Create a new handler in `handlers/<type>.sh`:

```bash
#!/bin/bash
# handlers/myapp.sh

PAYLOAD="$1"
SOURCE="$2"
EVENT_TYPE="$3"

# Extract fields using jq
field=$(echo "$PAYLOAD" | jq -r '.field // "unknown"')

# Log to vault
vault write "webhooks/$SOURCE/$EVENT_TYPE" \
  --data "$PAYLOAD" \
  --tags "webhook,$SOURCE,$EVENT_TYPE"

# Alert on important events
if [[ "$EVENT_TYPE" == "critical" ]]; then
  alert "🚨 Critical event from $SOURCE" "$field"
fi
```

Make it executable:
```bash
chmod +x handlers/myapp.sh
```

### Environment Variables

```bash
# GitHub username for personalized alerts
export GITHUB_USERNAME="your-github-username"

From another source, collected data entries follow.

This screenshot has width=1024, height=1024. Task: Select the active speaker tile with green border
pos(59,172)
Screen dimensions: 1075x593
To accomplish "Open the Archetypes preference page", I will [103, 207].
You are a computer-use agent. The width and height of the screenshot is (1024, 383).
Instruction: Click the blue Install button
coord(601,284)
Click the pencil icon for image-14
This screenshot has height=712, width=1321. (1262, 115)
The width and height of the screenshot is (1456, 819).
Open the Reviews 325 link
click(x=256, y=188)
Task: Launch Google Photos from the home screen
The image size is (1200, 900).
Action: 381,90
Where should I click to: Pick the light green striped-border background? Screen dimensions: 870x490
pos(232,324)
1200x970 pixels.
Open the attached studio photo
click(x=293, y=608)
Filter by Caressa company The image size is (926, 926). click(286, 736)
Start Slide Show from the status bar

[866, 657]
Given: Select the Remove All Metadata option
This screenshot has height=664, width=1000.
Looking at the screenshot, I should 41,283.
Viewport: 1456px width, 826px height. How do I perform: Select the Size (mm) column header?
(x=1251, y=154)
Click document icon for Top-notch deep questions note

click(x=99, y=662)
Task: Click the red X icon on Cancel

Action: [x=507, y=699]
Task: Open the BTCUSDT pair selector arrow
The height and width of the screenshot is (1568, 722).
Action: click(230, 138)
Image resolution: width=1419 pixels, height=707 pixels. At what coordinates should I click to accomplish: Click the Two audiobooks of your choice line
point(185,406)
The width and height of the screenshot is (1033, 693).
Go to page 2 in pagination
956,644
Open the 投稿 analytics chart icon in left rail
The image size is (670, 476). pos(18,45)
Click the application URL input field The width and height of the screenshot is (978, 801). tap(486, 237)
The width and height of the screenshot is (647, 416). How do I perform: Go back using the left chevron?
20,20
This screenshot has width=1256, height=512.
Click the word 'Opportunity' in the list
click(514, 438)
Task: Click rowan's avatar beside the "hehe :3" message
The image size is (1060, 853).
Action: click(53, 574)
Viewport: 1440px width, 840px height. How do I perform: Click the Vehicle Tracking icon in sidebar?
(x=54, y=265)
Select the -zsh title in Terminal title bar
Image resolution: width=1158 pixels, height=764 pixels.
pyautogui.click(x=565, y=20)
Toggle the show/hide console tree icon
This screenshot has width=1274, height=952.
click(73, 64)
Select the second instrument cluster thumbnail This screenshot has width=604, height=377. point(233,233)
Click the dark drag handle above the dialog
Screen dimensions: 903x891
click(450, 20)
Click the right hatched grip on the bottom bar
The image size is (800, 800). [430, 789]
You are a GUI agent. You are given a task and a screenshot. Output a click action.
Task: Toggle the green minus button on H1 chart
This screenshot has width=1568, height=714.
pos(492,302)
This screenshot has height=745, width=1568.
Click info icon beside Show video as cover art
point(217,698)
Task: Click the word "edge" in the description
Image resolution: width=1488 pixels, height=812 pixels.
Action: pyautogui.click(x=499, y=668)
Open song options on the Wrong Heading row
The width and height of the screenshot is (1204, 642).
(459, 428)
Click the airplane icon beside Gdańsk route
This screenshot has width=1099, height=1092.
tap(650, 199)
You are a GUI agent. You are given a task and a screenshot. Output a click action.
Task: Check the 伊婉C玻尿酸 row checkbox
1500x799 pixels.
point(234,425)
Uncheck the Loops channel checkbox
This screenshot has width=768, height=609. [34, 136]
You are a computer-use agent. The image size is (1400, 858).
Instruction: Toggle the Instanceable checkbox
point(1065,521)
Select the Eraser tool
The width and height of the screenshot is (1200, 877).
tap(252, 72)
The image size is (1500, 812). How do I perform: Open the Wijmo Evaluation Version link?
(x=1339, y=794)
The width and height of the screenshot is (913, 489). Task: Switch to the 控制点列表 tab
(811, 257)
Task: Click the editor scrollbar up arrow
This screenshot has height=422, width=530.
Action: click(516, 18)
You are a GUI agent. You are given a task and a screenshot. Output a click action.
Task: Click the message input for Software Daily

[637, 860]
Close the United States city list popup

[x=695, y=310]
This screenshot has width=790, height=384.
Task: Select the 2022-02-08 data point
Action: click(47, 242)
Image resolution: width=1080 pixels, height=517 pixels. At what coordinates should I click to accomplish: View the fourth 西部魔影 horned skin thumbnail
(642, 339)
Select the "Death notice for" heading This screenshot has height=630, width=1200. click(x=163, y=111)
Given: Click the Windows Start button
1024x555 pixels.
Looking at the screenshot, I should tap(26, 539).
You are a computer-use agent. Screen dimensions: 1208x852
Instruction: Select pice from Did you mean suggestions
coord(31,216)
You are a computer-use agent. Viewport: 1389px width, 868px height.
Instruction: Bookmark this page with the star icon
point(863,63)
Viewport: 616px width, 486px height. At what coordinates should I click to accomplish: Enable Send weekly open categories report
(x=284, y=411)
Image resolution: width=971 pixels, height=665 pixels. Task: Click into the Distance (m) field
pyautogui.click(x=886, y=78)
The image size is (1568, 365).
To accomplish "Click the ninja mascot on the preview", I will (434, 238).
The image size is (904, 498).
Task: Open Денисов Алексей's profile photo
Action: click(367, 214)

# Alert channel (default: main)
export WEBHOOK_ALERT_CHANNEL="telegram"

# Log file path (default: /Users/gregborden/.openclaw/workspace/memory/webhooks.jsonl)
export WEBHOOK_LOG_PATH="/custom/path/webhooks.jsonl"
```

### Log Format

All webhooks are logged to `/Users/gregborden/.openclaw/workspace/memory/webhooks.jsonl`:

```json
{
  "timestamp": "2026-02-07T20:30:00Z",
  "source": "github-myrepo",
  "event_type": "push",
  "repository": "owner/repo",
  "sender": "username",
  "payload_hash": "sha256:abc123...",
  "processed": true
}
```

## Service-Specific Setup

### GitHub

1. Go to repository → Settings → Webhooks → Add webhook
2. **Payload URL:** `https://gregs-mac-mini.taila31444.ts.net/hooks?source=github-<repo>`
3. **Content type:** `application/json`
4. **Secret:** (leave blank, token is in header)
5. **Events:** Select events or "Let me select individual events"
6. Add header: `X-Hook-Token: 19e78f0288d476ee1197d4b374b6f73394abe121c12cc38a`

### Stripe

1. Dashboard → Developers → Webhooks → Add endpoint
2. **Endpoint URL:** `https://gregs-mac-mini.taila31444.ts.net/hooks?source=stripe-payments`
3. Select events to listen for
4. Add header: `X-Hook-Token: 19e78f0288d476ee1197d4b374b6f73394abe121c12cc38a`

### ClawHub

Use the built-in hooks integration or register:
```bash
./register.sh clawhub skills
```

### Custom Services

Any service that supports webhooks:
1. Run `./register.sh <type> <name>`
2. Copy the generated URL
3. Configure in your service with the `X-Hook-Token` header

## Testing

### Local Test

```bash
./test.sh
```

Sends mock webhooks to test the routing system.

### Manual Test with curl

```bash
# GitHub push event
curl -X POST "https://gregs-mac-mini.taila31444.ts.net/hooks?source=github-test" \
  -H "X-Hook-Token: 19e78f0288d476ee1197d4b374b6f73394abe121c12cc38a" \
  -H "X-GitHub-Event: push" \
  -H "Content-Type: application/json" \
  -d '{
    "ref": "refs/heads/main",
    "repository": {"full_name": "test/repo"},
    "pusher": {"name": "testuser"},
    "commits": [{"message": "Test commit"}]
  }'
```

## Troubleshooting

### Check Recent Webhooks

```bash
# View last 10 webhooks
tail -10 /Users/gregborden/.openclaw/workspace/memory/webhooks.jsonl | jq .
```

### Verify Handler Exists

```bash
ls -la handlers/
```

### Test Router Directly

```bash
echo '{"test": "data"}' | ./router.sh --source test --event push
```

### Check OpenClaw Hooks Status

```bash
openclaw gateway status
```

### Logs

- Webhook audit log: `/Users/gregborden/.openclaw/workspace/memory/webhooks.jsonl`
- Handler logs: Check your vault or notification channel

## Security Notes

- The hook token authenticates requests to OpenClaw
- Tailscale Funnel provides HTTPS encryption
- Webhook payloads are logged (hashed) but consider sanitizing sensitive data
- Each source can have its own validation in its handler

## Files

- `router.sh` - Main routing logic
- `register.sh` - Source registration
- `handlers/github.sh` - GitHub webhook handler
- `handlers/generic.sh` - Generic fallback handler
- `test.sh` - Test suite
- `SKILL.md` - This documentation

## License

MIT - See ClawHub repository for details.